JDK 1.5.0_21 released

R

Roedy Green

Even though it is no longer officially supported, JDK/JRE 1.5.0_21 was
just released.
--
Roedy Green Canadian Mind Products
http://mindprod.com

"I mean, source code in files; how quaint, how seventies!"
~ Kent Beck (born: 1961 age: 48), evangelist for extreme programming.
 
R

Roedy Green

Even though it is no longer officially supported, JDK/JRE 1.5.0_21 was
just released.

Oops.
JDK version 1.4 reached its end of life on 2008-10-30, and Sun will no
longer support it. JDK version 1.5 is slated for end of life
2009-10-30. End of life does not mean all copies of JDK version 1.5
will suddenly turn into pumpkins. Apple will still offer its JVM to
download. Sun will still offer it in the archives. It is just that Sun
will no longer fix any bugs in it. To get the bug fixes, you must go
to version 1.6.


--
Roedy Green Canadian Mind Products
http://mindprod.com

"I mean, source code in files; how quaint, how seventies!"
~ Kent Beck (born: 1961 age: 48), evangelist for extreme programming.
 
K

Kevin McMurtrie

Roedy Green said:
Even though it is no longer officially supported, JDK/JRE 1.5.0_21 was
just released.

Enterprise customers (as in buying Sun support) will demand 1.5
maintenance for a while. 1.6 requires source code changes, retuning,
and rediscovery of what bugs will be showing up. Where I work, it
wasn't until last year that public builds of 1.5 were free of
catastrophic bugs with no workarounds. A 1.6 update will have to wait
until business is slow.
 
L

Lew

Kevin said:
Enterprise customers (as in buying Sun support) will demand 1.5
maintenance for a while. 1.6 requires source code changes, retuning,

What code changes?
and rediscovery of what bugs will be showing up. Where I work, it
wasn't until last year that public builds of 1.5 were free of
catastrophic bugs with no workarounds. A 1.6 update will have to wait
until business is slow.

Google "technical debt". Hopefully your business is too successful ever to be
slow.
 
K

Kevin McMurtrie

[QUOTE="Lew said:
Enterprise customers (as in buying Sun support) will demand 1.5
maintenance for a while. 1.6 requires source code changes, retuning,

What code changes?[/QUOTE]

Primarily, JDBC delegates are not compatible. 1.6 defines new JDBC
methods with return types that don't exist in Java 1.5. Proxies still
work but they're not always appropriate.

Google "technical debt". Hopefully your business is too successful ever to
be
slow.

When I say that JVMs have "catastrophic bugs", I really mean
catastrophic. We needed custom builds of 1.5 to avoid a file descriptor
bug that routed data streams completely randomly if Solaris NFS was in
use. Files, JDBC connections, HTTP connections - all mixing together.
And then there have been numerous GC bugs where a collector stops the
JVM for 2 minutes... 5 minutes... 10000 minutes. Even today, Java 1.5
needs lots of -XX options to fix CMS self-tuning bugs.

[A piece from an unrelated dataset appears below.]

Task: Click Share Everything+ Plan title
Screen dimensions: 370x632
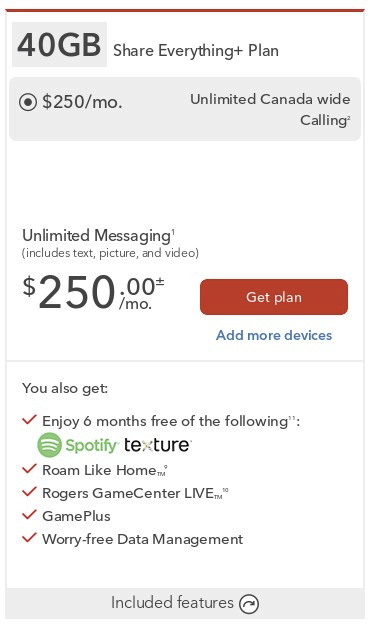Action: tap(196, 51)
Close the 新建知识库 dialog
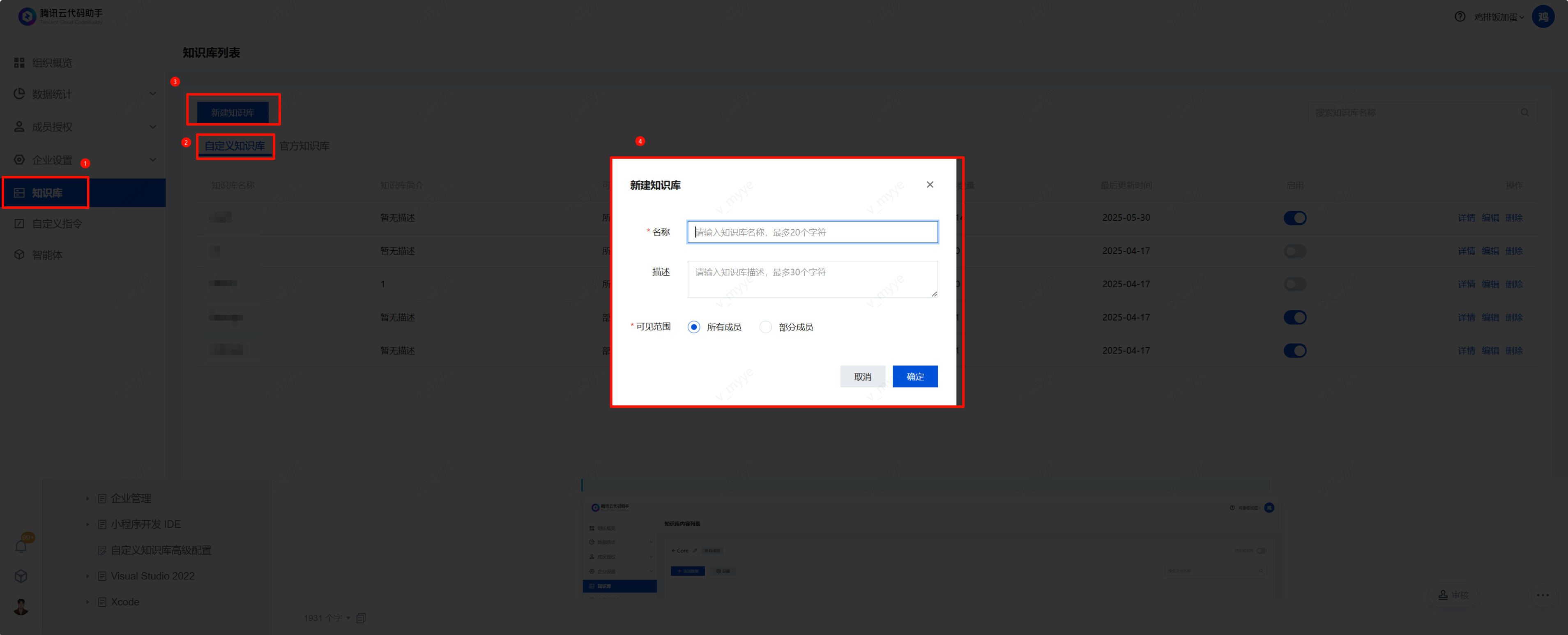Image resolution: width=1568 pixels, height=635 pixels. coord(930,185)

There is no technical debt when no Java 1.6 features are needed yet.
The update will happen when it's safe for business.
 
M

Mike Amling

Kevin said:
When I say that JVMs have "catastrophic bugs", I really mean
catastrophic. We needed custom builds of 1.5 to avoid a file descriptor
bug that routed data streams completely randomly if Solaris NFS was in
use. Files, JDBC connections, HTTP connections - all mixing together.
And then there have been numerous GC bugs where a collector stops the
JVM for 2 minutes... 5 minutes... 10000 minutes. Even today, Java 1.5
needs lots of -XX options to fix CMS self-tuning bugs.

Yep. While we don't measure these things ourselves, our releases have
to be able to run on 1.4 because of customer sentiment that 1.4.2 was
the last "stable" release. We only ship code that uses post-1.4 Java
features if it's done via reflection.